Data Science Blog: Sind gute Data Scientists Ihrer Erfahrung nach tendenziell eher Beratertypen oder introvertierte Nerds?

Das hängt so ein bisschen davon ab wo man seinen Schwerpunkt sieht. Als Data Visualizer oder Data Artist geht es darum die Informationen auf das wesentlich zu reduzieren und toll und verständlich darzustellen. Dafür braucht man Kreativität und ein gutes Verständnis für das Geschäft und einen sicheren Umgang mit den Tools.

Der Data Analyst beschäftigt sich vor Allem mit dem „Slice and Dice“ von Data. Ziel ist es, die Vergangenheit zu analysieren und Zusammenhänge zu erkennen. Es ist wichtig zusätzlich zu dem finanziellen Wissen auch gute mathematische Fähigkeiten zu haben.
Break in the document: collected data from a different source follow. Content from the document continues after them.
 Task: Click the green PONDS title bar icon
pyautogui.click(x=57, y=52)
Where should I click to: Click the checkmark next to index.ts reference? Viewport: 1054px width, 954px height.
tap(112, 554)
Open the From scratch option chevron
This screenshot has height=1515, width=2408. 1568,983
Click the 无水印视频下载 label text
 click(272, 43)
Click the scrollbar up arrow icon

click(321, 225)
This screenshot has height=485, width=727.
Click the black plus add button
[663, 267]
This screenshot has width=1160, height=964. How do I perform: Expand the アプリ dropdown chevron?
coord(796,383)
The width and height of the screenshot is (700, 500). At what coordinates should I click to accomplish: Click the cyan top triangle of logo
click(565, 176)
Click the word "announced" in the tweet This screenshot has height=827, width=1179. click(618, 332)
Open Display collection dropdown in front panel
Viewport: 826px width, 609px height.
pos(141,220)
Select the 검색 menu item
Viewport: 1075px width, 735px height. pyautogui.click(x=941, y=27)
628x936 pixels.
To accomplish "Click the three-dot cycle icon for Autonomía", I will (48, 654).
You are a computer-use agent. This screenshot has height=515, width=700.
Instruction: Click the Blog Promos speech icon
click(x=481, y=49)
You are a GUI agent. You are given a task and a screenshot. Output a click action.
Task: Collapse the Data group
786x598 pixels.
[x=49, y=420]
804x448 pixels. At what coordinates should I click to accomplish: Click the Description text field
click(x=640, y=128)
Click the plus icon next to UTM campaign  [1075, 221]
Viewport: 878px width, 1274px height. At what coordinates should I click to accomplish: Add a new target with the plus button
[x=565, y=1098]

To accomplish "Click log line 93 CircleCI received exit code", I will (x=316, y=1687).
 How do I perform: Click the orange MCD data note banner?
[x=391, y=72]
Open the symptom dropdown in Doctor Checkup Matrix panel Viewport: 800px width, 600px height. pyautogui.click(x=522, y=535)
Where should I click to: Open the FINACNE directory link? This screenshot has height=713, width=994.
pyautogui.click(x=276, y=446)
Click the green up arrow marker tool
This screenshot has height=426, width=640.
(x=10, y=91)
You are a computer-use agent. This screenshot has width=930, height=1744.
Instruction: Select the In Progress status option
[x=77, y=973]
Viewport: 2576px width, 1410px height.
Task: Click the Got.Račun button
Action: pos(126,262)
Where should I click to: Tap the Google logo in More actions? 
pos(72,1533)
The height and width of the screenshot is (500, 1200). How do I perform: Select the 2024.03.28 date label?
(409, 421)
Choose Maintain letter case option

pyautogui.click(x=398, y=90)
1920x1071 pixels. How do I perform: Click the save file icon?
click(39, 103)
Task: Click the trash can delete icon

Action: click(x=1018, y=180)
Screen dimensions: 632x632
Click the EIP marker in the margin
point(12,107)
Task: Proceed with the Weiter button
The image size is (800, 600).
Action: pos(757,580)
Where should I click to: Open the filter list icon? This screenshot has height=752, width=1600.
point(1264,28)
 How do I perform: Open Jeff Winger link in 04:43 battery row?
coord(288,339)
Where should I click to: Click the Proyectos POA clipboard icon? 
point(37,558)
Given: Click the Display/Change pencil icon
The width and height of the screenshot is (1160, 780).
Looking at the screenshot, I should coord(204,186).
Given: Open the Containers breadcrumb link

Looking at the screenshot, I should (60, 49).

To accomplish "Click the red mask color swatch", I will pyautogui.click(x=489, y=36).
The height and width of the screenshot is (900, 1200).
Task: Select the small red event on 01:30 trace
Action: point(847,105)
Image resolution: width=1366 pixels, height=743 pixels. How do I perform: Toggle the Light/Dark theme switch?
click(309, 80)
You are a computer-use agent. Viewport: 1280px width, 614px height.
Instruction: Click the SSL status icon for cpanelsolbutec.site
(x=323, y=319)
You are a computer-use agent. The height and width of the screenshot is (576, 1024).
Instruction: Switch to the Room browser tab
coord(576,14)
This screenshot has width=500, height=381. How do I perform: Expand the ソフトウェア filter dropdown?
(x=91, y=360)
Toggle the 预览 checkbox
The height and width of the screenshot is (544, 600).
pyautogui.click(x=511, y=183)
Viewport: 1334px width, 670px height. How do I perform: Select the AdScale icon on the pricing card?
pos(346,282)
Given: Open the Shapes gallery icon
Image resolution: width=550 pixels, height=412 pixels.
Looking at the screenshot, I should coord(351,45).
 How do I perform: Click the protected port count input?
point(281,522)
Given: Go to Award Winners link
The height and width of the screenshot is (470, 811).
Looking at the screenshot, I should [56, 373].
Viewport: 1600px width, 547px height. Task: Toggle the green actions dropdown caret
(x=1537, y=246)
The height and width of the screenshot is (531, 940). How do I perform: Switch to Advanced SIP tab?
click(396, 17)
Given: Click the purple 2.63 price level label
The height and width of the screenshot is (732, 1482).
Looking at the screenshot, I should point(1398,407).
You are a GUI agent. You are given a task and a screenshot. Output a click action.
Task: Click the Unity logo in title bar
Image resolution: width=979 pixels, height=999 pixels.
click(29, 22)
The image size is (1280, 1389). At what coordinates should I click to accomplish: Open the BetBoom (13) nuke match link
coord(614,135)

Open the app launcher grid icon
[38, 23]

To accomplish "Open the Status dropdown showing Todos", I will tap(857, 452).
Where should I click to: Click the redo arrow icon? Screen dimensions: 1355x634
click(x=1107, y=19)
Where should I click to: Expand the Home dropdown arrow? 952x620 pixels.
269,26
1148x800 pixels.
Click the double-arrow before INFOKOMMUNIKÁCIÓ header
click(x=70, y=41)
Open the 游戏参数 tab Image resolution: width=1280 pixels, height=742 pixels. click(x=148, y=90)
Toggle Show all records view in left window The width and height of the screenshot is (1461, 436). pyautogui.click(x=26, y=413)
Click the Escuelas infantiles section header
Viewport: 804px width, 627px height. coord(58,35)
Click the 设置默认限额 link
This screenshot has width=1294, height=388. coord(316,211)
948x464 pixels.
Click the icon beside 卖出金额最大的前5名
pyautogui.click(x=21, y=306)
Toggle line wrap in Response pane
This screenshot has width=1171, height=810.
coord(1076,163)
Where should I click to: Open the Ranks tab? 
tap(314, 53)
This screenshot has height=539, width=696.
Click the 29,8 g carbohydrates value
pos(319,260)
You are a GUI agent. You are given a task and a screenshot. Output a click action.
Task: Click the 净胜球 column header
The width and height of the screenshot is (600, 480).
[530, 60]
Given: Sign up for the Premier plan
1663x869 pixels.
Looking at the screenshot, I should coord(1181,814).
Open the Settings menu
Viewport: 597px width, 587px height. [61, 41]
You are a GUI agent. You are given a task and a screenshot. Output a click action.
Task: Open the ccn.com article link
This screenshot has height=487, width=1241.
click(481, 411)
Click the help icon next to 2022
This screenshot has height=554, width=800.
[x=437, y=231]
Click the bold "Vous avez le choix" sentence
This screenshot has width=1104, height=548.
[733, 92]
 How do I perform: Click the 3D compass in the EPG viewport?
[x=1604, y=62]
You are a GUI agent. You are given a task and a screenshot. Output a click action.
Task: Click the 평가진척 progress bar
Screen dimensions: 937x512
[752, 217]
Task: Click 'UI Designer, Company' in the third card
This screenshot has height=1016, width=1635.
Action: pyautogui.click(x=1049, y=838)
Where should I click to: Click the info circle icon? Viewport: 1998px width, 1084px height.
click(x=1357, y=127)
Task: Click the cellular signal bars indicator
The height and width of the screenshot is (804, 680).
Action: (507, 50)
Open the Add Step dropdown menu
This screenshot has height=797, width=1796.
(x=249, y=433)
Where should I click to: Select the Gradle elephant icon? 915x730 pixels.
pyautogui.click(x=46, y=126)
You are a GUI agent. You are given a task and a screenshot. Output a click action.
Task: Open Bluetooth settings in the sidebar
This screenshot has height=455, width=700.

Der Data Scientist ist der mathematischste von allen. Er beschäftigt sich damit aus den Daten tiefere Zusammenhänge zu erkennen und Vorhersagen zu treffen. Dabei geht es um die Entwicklung von komplizierten Modellen oder auch Machine Learning Algorithmen. Ohne eine gute mathematische Ausbildung und Programmierkenntnisse ist es leider nicht möglich die Sachen in voller Tiefe zu verstehen. Die Gefahr falsche Schlüsse zu ziehen oder Korrelationen zu interpretieren, die sich aber nicht bedingen ist sehr groß. Ein einfaches Beispiel hierfür ist, dass im Sommer, wenn das Wetter schön ist, mehr Menschen Eis essen und in Seen baden gehen. Daher lässt sich eine eindeutige Korrelation zwischen Eis essen und der Anzahl an Ertrunkenen zeigen, obwohl nicht das Eis essen zum Ertrinken führt sondern die beeinflussende Variable die Temperatur ist. Daher ist ein Doktor in einem mathematiknahen Fach schon wichtig.

Genauso ist aber für den Data Scientist auch das entsprechende Finanz- und Branchenwissen wichtig, denn seine Erkenntnisse und Lösung müssen relevant für den Kunden sein und deren Probleme lösen oder Prozesse verbessern. Die tollste AI Maschine bringt keiner Bank einen Wettbewerbsvorteil, wenn sie den Eisverkauf auf Basis des Wetters vorhersagt. Das kann zwar rechnerisch 100% richtig sein, hat aber keine Relevanz für den Kunden.

Es ist im Grunde wie in anderen Bereichen (z. B. der Medizin) auch. Es gibt viele verschiedene Schwerpunkte und für ernsthafte Probleme wendet man sich am besten an einen Spezialisten, damit man keine falschen Schlüsse zieht.

Data Science Blog: Für alle Studenten, die demnächst ihren Bachelor, beispielsweise in Informatik, Mathematik oder Wirtschaftslehre, abgeschlossen haben, was würden sie diesen jungen Damen und Herren raten, wie sie gute Data Scientists werden können?

Nie aufhören mit dem Lernen!  Der Markt entwickelt sich derzeit unglaublich schnell und hat so viele tolle Seiten. Man sollte einfach mit Leidenschaft, Begeisterung und Kreativität dabei sein und Spaß an der Erkennung von Mustern und Zusammenhängen haben. Wenn man sich dann noch mit interessanten und inspirierenden Menschen umgibt, von denen man noch mehr lernen kann, bin ich zuversichtlich, dass man eine tolle Arbeitszeit haben wird.